After talking to Rollie’s parents for 20 minutes, we were forced to take off, daylight was burning! Lake of Two Rivers was extremely windy that day, as it seems to always be. We headed for the camp ground beach first, as we were picking up peanut butter for tonights dinner (we were all out and Opeongo’s store did not have peanut butter)
After a long fight against large white caps, we finally hit the sandy beaches of the camp ground. While the two guides, Aaron and Andrew, went off to the Two Rivers Store to locate the goods, we waited by the canoes. They returned in a half hour, peanut butter in hand.
The day was getting late, and we started paddling the Madawaska. For those of you interested in skipping the long section of Madawaska between Two Rivers and Cache, the second portage on the river, a 195, crosses the railway\hiking trail. This year the trail was widened into a literal road, and it is a formal railway bed so it is easy to walk. Here, at this portage, instead of returning to the banks of the river, one can simply continue walking down the road, there is one right turn near the end of the trail that will take you straight to the back of Cache Lake.
We started along the portage, 3 of us splitting the canoe duty. It started to rain lightly, and on the open road we donned our rain coats to stay dry. After about 3 kilometres of the 4 km trail, the 5 of us taking up the rear walked into the other two campers, who waved for us to stay back. There were two more bears on the trail.
My god! In my whole life to this day, I had seen 3 bears, and now, today alone, I had seen 3 again! The bears momentarily disappeared and the 2 campers walked back to us. The bears returned to the trail.
We had the canoe on the trail, turned sideways and we were slapping it and yelling. The bear didn’t budge. Getting past the bear wasn’t the only problem, it was getting dark, fast and we were going to have to finish the trail in the dark.
Soon, the two guides called at us from around the bend on the trail, saying they could see the bear. After 20 minutes of shouting, banging and hollering, neither the guides or us could see the bear. At this point, it was nearly pitch black, and we decided to don our packs and headlamps. Dexter took the canoe, and we walked down the road, yelling and banging the canoes with our paddles.
After 150 meters or so, we came across the bear. It was in a tree perhaps a foot off the trail. Close enough that I could have reached out with a paddle and touched it! We walked passed slowly, yelling and banging, it didn’t budge! We were safe! One of our guides told us one of the bears was clearly a cub. The bear in the tree was the mother, trying to distract us from its young.
We carried our stuff to the clearing dubbed the “secret site”. And walked 500m back up the road to eat dinner, we weren’t taking any chances with bear this close. After a late dinner of peanut butter and jelly, we secured the barrel and went to bed.

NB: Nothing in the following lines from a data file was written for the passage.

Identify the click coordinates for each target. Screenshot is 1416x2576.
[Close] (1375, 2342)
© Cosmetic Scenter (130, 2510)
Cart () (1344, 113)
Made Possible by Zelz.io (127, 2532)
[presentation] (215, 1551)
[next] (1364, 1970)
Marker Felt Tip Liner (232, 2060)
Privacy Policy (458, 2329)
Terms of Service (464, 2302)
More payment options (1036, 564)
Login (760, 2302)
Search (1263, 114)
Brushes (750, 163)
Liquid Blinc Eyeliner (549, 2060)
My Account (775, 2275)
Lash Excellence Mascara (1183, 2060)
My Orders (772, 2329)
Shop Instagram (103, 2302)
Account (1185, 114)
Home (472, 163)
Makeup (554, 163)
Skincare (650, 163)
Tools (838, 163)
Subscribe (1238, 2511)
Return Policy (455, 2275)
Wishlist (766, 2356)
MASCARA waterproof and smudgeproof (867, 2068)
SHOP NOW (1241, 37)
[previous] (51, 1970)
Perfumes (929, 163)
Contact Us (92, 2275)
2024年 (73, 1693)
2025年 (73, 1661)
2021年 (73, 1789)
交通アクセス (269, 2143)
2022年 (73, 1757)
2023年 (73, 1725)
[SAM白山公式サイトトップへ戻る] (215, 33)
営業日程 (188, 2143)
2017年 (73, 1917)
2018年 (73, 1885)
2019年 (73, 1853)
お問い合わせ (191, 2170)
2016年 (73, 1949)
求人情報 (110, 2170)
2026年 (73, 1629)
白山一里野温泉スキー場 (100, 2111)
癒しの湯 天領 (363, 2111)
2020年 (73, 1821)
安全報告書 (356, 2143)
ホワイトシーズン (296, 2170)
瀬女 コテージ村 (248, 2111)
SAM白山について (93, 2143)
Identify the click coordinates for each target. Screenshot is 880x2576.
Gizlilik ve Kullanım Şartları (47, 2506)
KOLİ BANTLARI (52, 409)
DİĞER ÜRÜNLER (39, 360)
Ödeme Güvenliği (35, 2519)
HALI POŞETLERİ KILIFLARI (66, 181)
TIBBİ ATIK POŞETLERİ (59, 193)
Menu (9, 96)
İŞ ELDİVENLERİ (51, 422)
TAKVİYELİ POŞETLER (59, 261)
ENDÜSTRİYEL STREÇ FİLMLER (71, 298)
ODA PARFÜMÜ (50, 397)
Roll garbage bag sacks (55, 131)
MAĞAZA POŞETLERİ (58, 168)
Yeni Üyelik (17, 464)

A note about the secret campsite:
Many people may disagree with this “secret campsite” concept for it is not on our permit or any map. However, the only reason this site was used was because we were required to be back at camp at 9am the next morning and this is the only way coming from our direction to accomplish this. The site is a natural clearing with no campfire pit and does not disrupt any part of the trail. Camp is only made after dark so not to disturb day hikers. This camp site is only used 1-2 times per summer.
Day 11: Madawaska Portage- Cache: 5km
We awoke at 7am after a night of constant rain and no further bear disturbances. It was time to go home. We packed up our moist gear and walked to final 200m of the portage to Cache Lake. Ah, a friendly sight it was. We paddled up to Wendigo, greeted by Jim. The sun broke through and we hung up our smelly gear to dry.
The rest of the day was spent enjoying our final evening together, for tom0rrow we would disperse back to our normal city lives. Ah, cruel fate.